Strategy execution isn’t a module or programme that you add on to an organisation but rather a discipline that you build into the organisation’s culture. Execution must be embedded in the reward and recognition systems and in the norms of behaviour that everyone practises. As Larry Bossidy and Ram Charan (Execution – the Discipline of Getting Things Done) suggest: “Focusing on execution is not only an essential part of a business’s culture, but also the one sure way to create meaningful cultural change”. Execution that exists apart from culture becomes a “must do” rather than a “want to do” part of the organisation’s behaviour. “Must do” typically has to be “snooper-vised” or micro-managed. “Want to do” requires little input from superiors apart from collaborative evaluation of results.

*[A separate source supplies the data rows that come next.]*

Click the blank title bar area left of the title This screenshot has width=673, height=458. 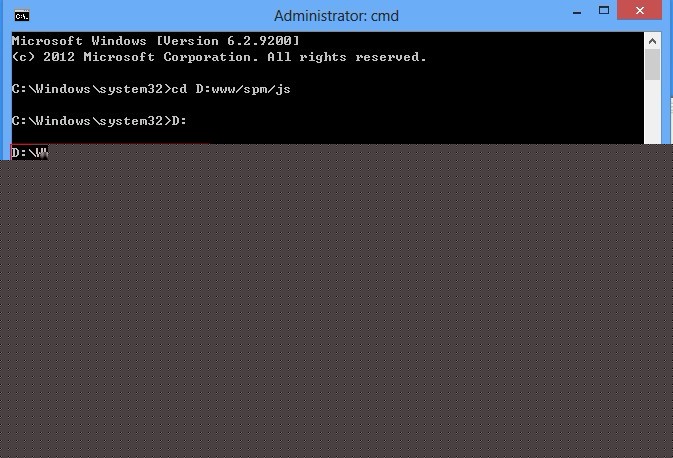pos(150,16)
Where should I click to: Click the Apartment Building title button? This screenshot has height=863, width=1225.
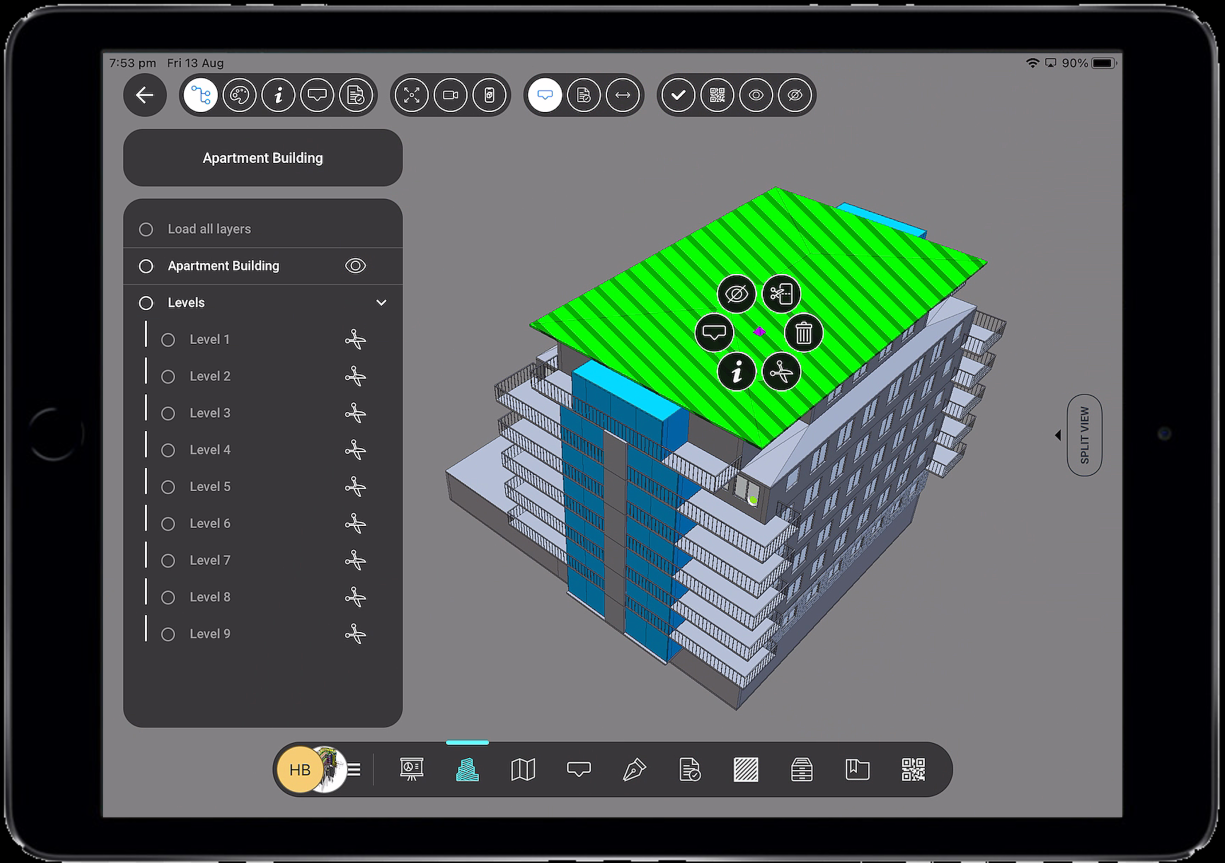(263, 158)
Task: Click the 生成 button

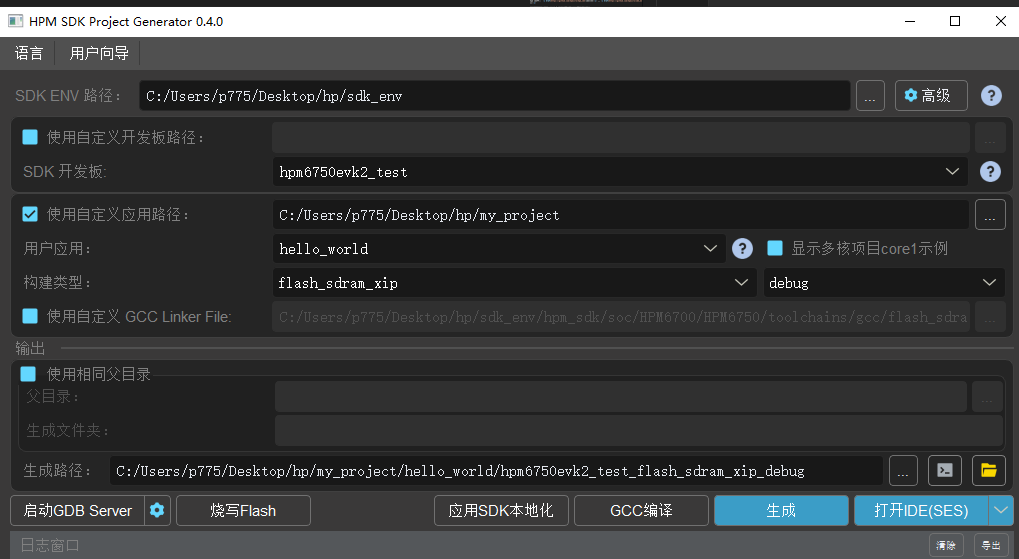Action: (x=780, y=511)
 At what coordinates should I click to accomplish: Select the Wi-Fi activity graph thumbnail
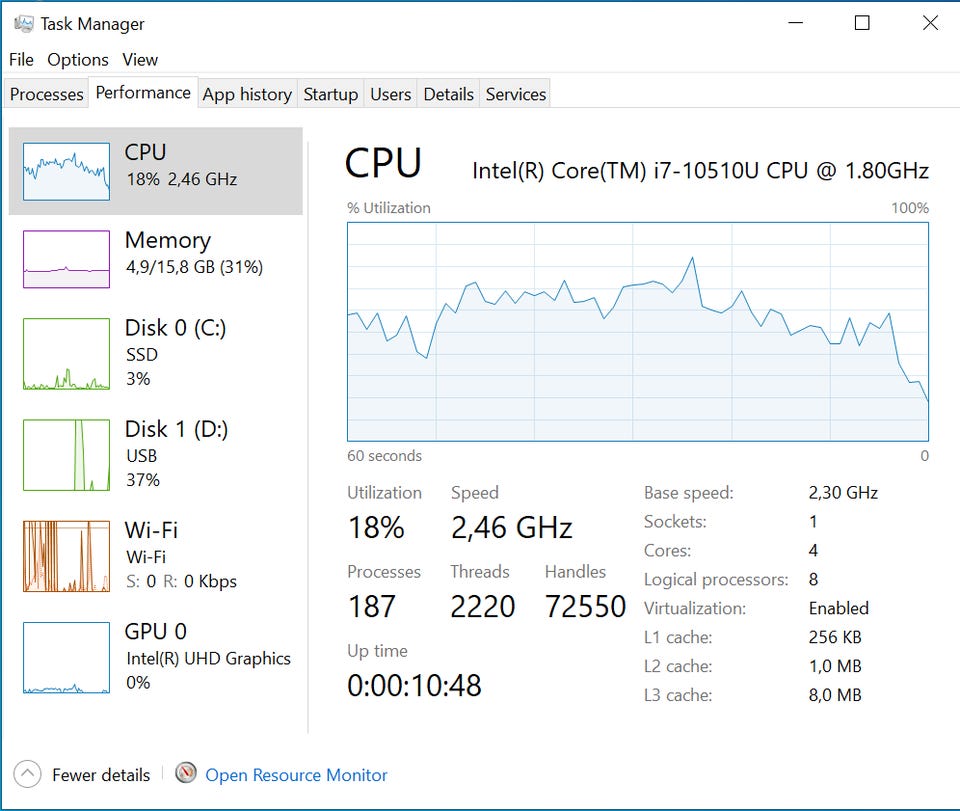tap(66, 556)
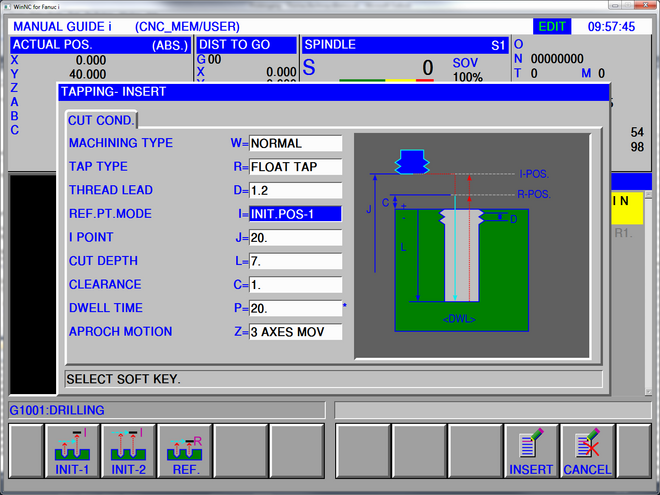Viewport: 660px width, 495px height.
Task: Click the G1001:DRILLING status bar
Action: (165, 410)
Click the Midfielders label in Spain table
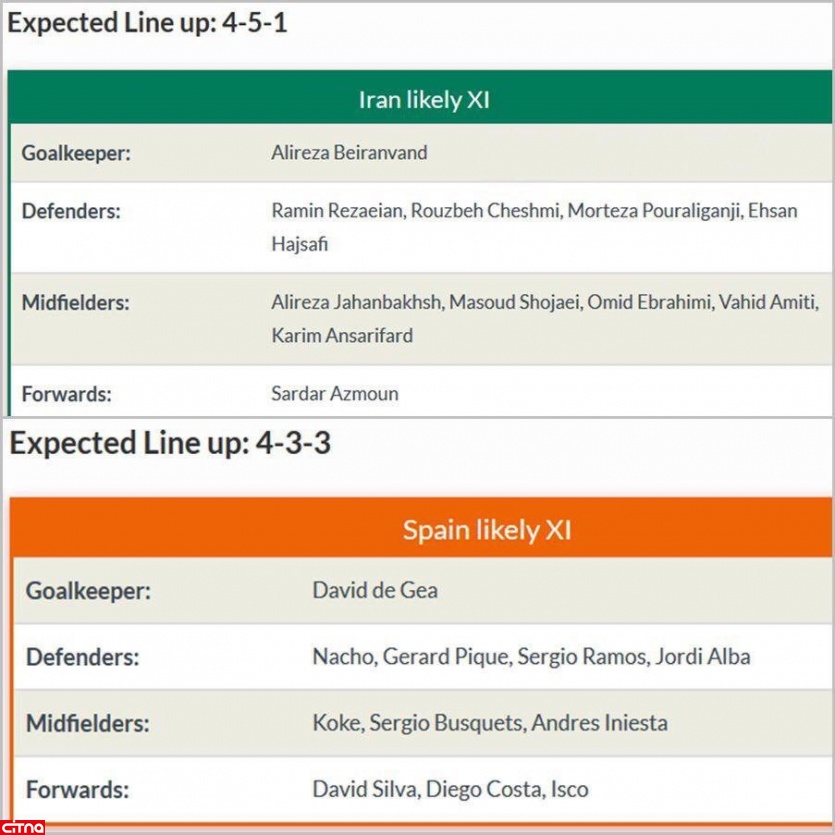This screenshot has height=835, width=835. click(87, 723)
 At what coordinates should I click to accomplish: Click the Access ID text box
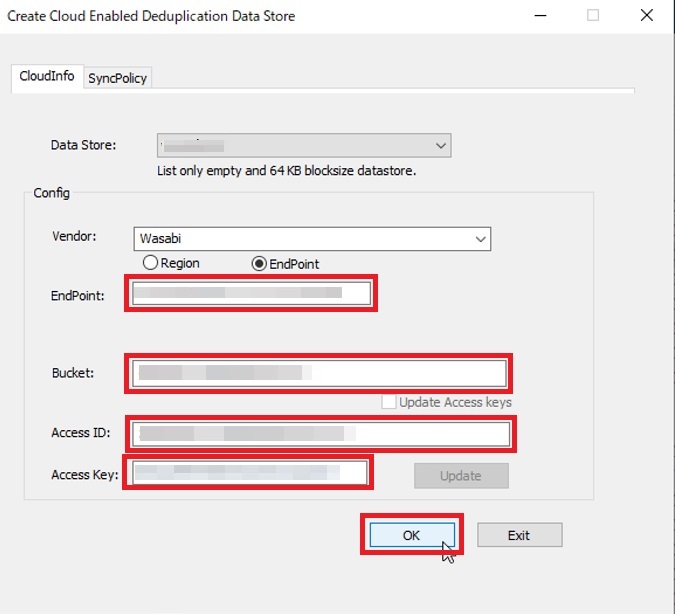pos(320,434)
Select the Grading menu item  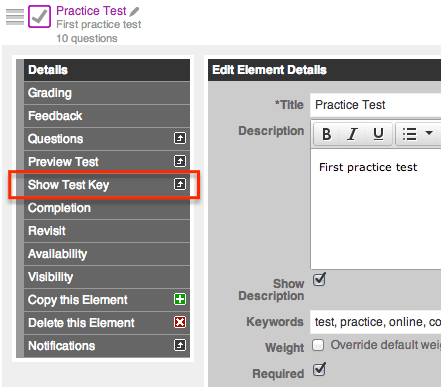pos(107,93)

Similar to Six Sigma or other continual improvement processes, employees and managers who practice this methodology look for deviations from desired tolerances. When they find them, they move quickly to correct the problem. Bossidy and Charan note importantly: “They use these processes to constantly raise the bar, improving quality and throughput. They use them collaboratively across units to improve how processes work across the organisation. It’s a relentless pursuit of reality, coupled with processes for constant improvement. And it’s a huge change in behaviour – a change, really, in culture”.

Leaders who execute look for deviations from desired managerial tolerances – the gap between the desired and actual outcome in everything from profit margins to the selection of people for promotion. Then they move to close the gap and raise the bar still higher across the whole organisation. Bossidy and Charan continue: “Like Six Sigma, the discipline of execution doesn’t work unless people are schooled in it and practise it constantly; it doesn’t work if only a few people in the system practise it. Execution has to be part of an organisation’s culture, driving the behaviour of all leaders at all levels”.

Execution must be built into the culture. David Allen insightfully notes: “I have a personal mission to make ‘What’s the next action?’ part of the global thought process. I envision a world in which no meeting will end, and no interaction cease, without a clear determination of whether or not some action is needed – and if it is, what it will be, or at least who has responsibility for it. I envision organisations adopting a standard that anything that lands in anyone’s ‘ten acres’ will be evaluated for action required, and the resulting decisions managed appropriately. Imagine the freedom that would allow to focus attention on bigger issues and opportunities”.

There seems to be an extraordinary shift in energy, productivity, and execution whenever a culture is developed that asks the question – “what’s the next action?” – as a fundamental and consistently asked question. The discipline of execution must be built into the culture.